# Installing propane heater...iron or copper?



## greg273 (Aug 5, 2003)

Is there a 'preferred' way to hook up a propane heater, as far as black iron or copper/brass lines? Is one better, or easier, or cheaper? I've seen a few installs, seems like it could go either way. I did notice lots of compression fittings, not so many soldered fittings... is this typical, and is there any reason for it?


----------



## morrowsmowers (Jun 14, 2004)

The type of pipe used is determined by local codes. I have never heard of any solder fittings being allowed -- black iron pipe has to be cut and threaded and then put together with fittings -- copper pipe can be bought in a flexible roll and bent to fit as needed -- compression fittings used to make connections. Some gas utilities are using a plastic tubing to run gas underground but I have not seen any areas where this is allowed above ground. To be safe, check with your utility or propane supplier and do it properly.

Ken in Glassboro, NJ


----------



## mdharris68 (Sep 28, 2006)

Alot of homeowners, and most propane companies use copper to connect gas lines to appliances. The most common way is compression fittings. (sorry, I was thinking flare and said compression. Black iron is still preferred.) 

The thing you should know is that as the gas travels through the copper tubing, it's corrosive nature, which comes from the additive that makes the gas smell, causes the copper to flake into almost unseen pieces. This can cause problems with pilot burners getting dirty. The flakes plug the pilot orfice. 

Also, for some reason, most areas with plumbing codes do not allow copper pipe for gas applications. I have never asked why, but it probably has to do with the rigidity of the pipe and saftey concerns. My 2 cents.

I think soldered copper would be the best way to use copper, but not many people go to that trouble.


----------



## CatsPaw (Jun 16, 2006)

You need to use black pipe where damage can occur and generally every where it will be permanent (attic spaces, thru walls, etc.....wouldn't want nails to be punching thru copper pipe.) No joints enclosed in wall cavities. Copper is used only at terminations/hook-up outlets to appliances. These days most everybody uses these short corregated S.S. lines to hook up appliances.


----------



## Ross (May 9, 2002)

Can you really use compresion fittings on Gas? I've seen flare fittings used. I don't install gas at all, but there is certainly copper gas tubing sold with yellow plastic coatings for gas applications and the last one I saw was just bare copper with yellow tape to indicate it's a gas line. That came off a steel pipe and threaded fittings from the meter. Not something to guess at find someone who knows your local code.


----------



## farminghandyman (Mar 4, 2005)

depending on the gas and where it is from It is my understanding that the impurities (hydrogen sulfide) in the gas can eat a copper line out from the inside out, It can look fine from the out side and be ate out from the inside, I have never seen it tho,

but I have had a flare fitting break once on copper and fill our crawlspace full of propane. :help: 

and a few weeks before that a neighbors house had blow up do to there crawlspace filling with propane. They had copper line.

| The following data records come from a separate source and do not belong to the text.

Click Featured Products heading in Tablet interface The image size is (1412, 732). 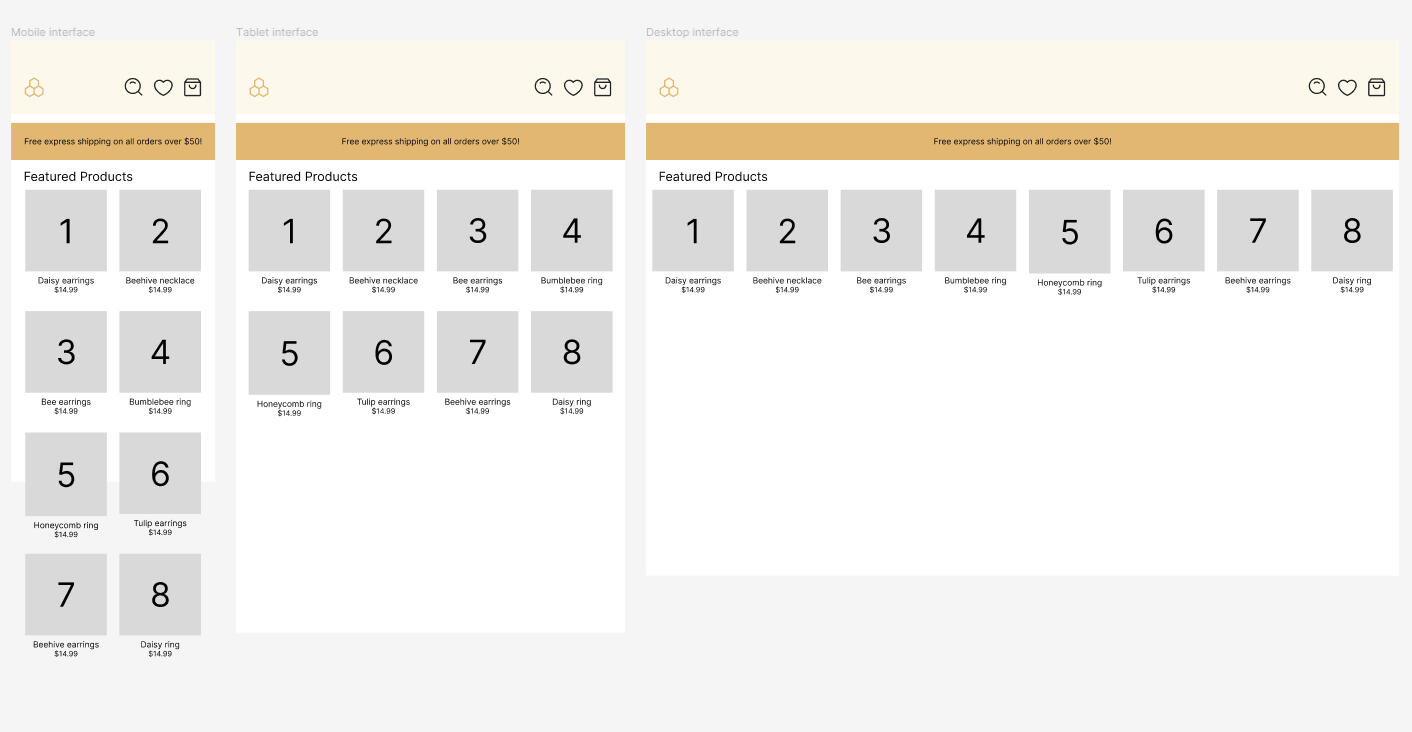coord(303,176)
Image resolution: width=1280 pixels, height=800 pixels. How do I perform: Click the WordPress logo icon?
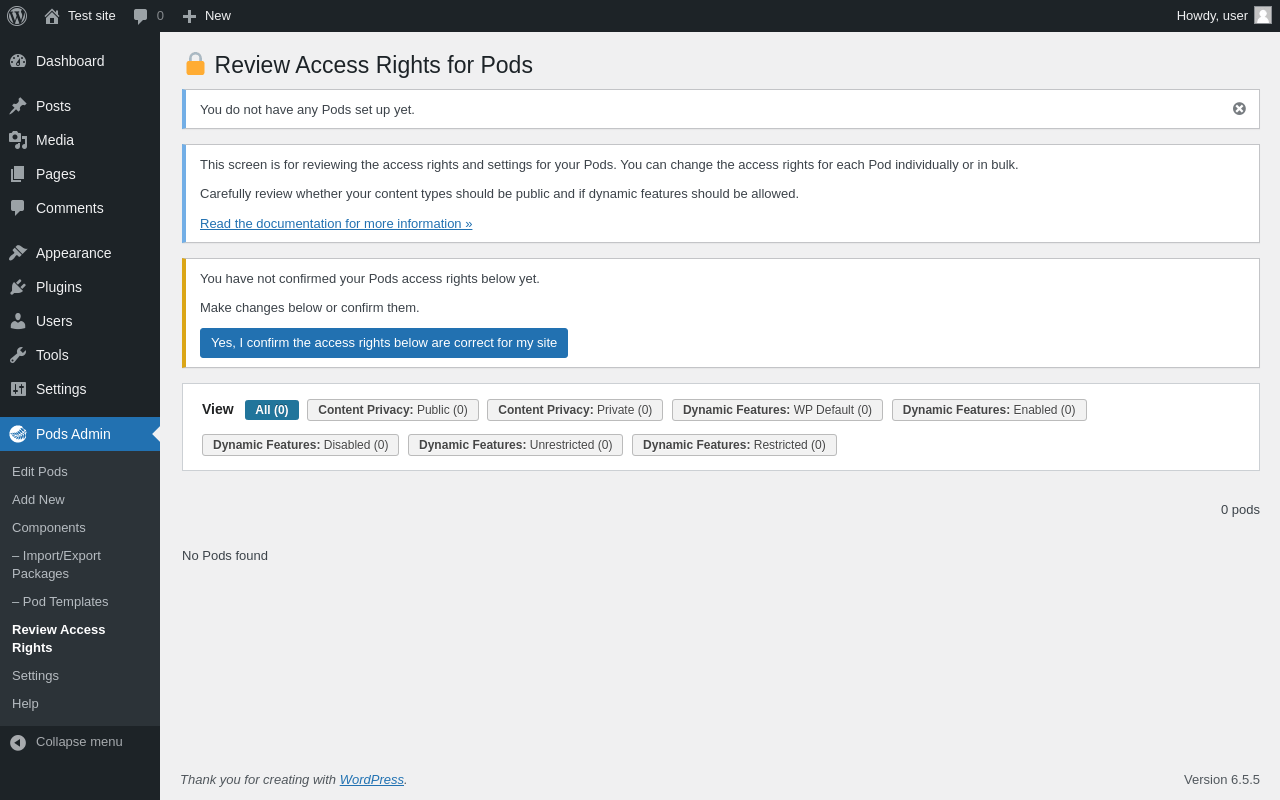coord(17,16)
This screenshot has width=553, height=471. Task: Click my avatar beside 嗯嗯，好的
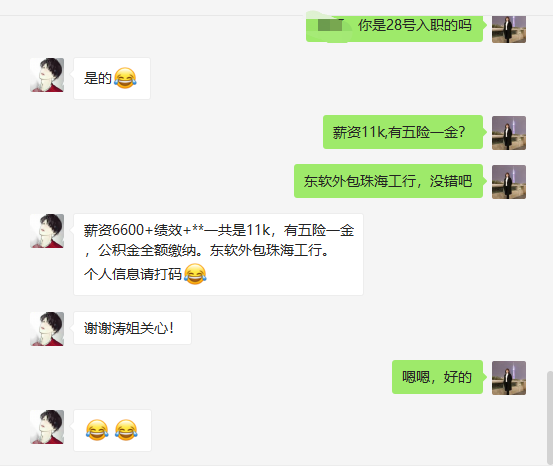click(x=509, y=378)
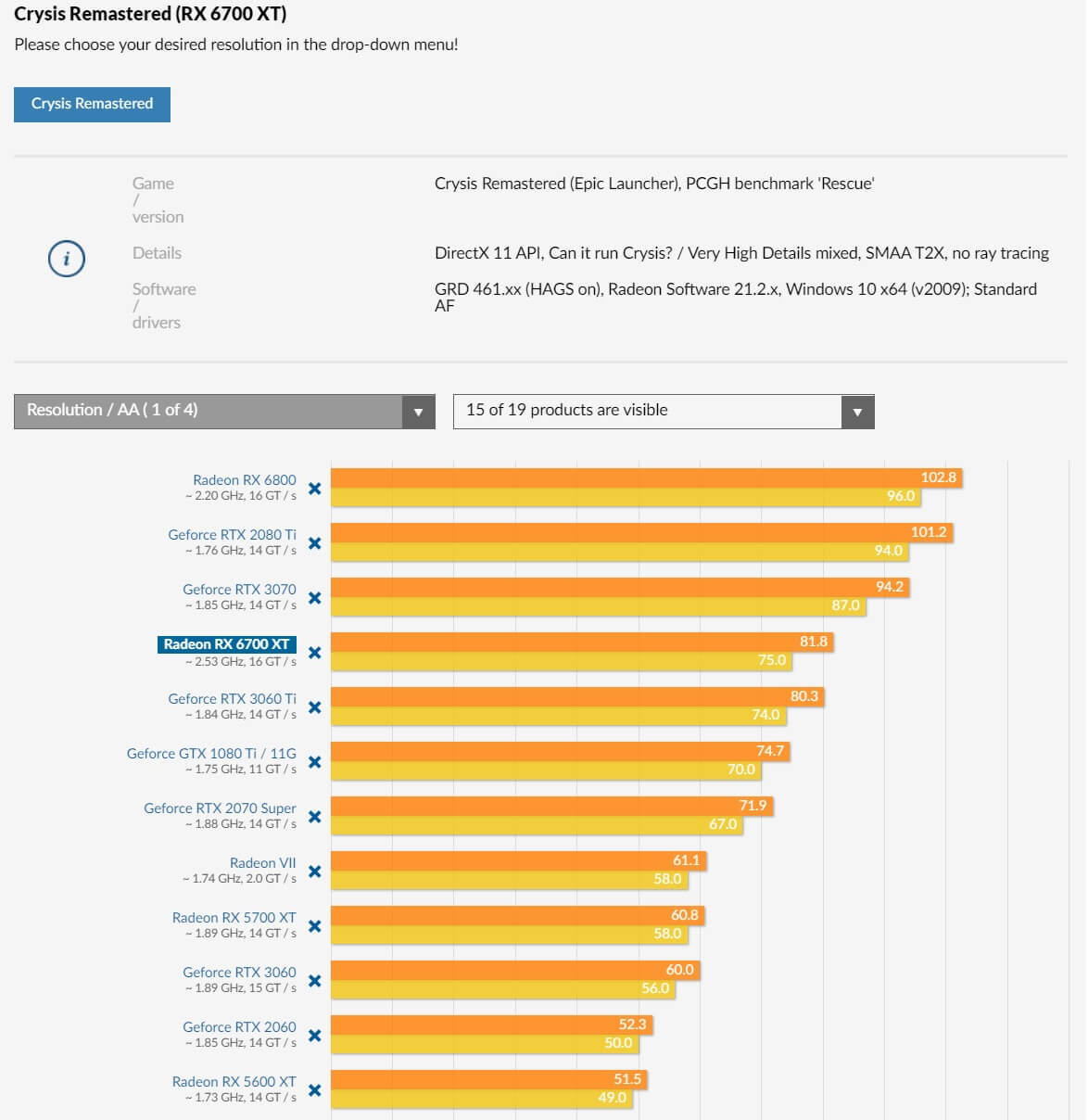Hide Geforce RTX 3070 using X icon
Viewport: 1088px width, 1120px height.
pyautogui.click(x=314, y=598)
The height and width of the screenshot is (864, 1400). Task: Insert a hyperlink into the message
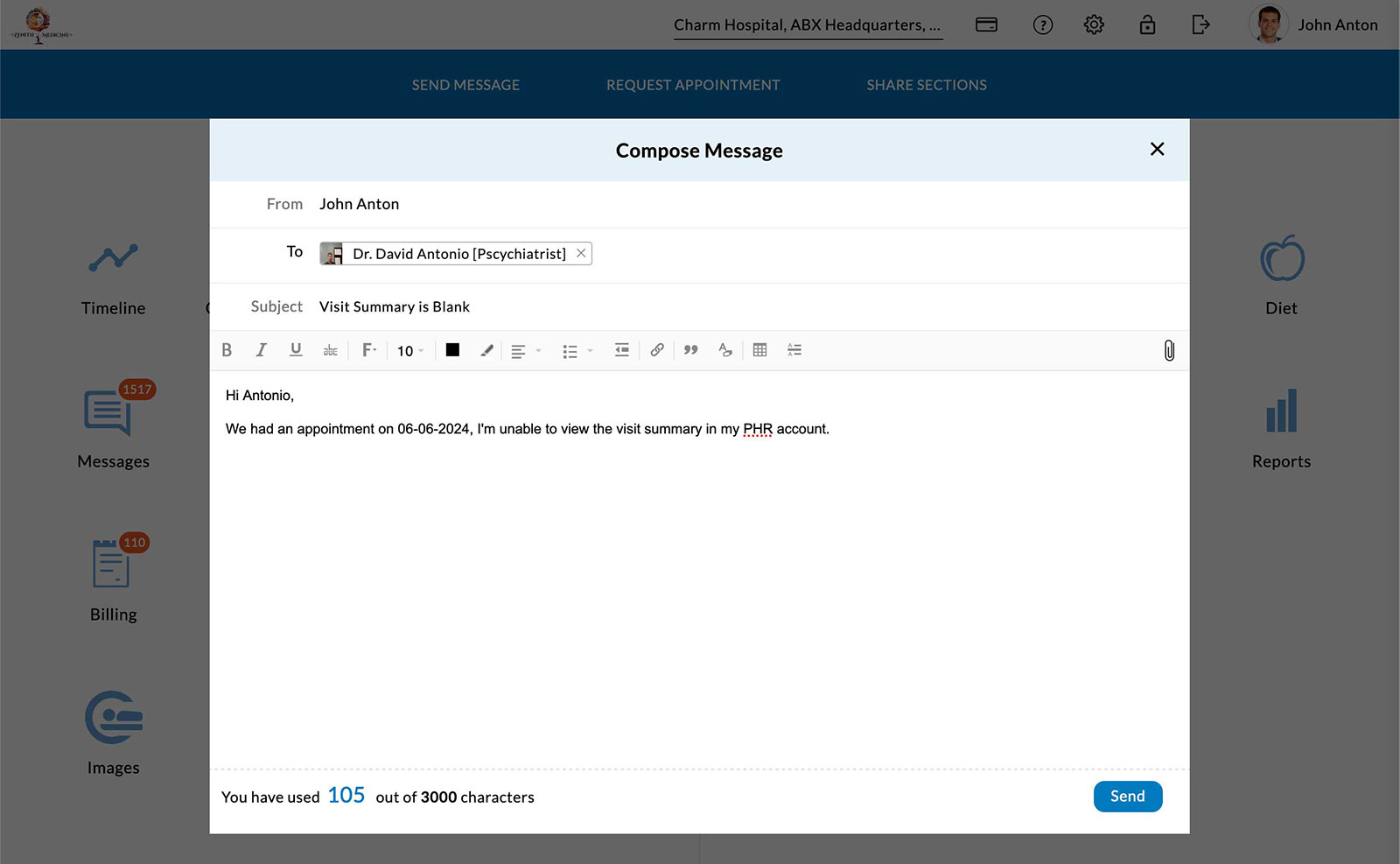coord(656,350)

I put in new black pipe and installed it to the gas pipe to the local natural gas company recommendations,

also most codes do not permit propane appliances in a crawlspace or a basement, the propane is heavier than air and can pool in a lower location and can sit for days undetected,

also most codes require under ground lines to come above the surface before entering the building, and the reason is if a line develops a leak it will exit into open air and not follow the line into the building, (if the line that had had the cracked flare on it on my place would have been that way, the propane would have never entered the crawlspace of the house).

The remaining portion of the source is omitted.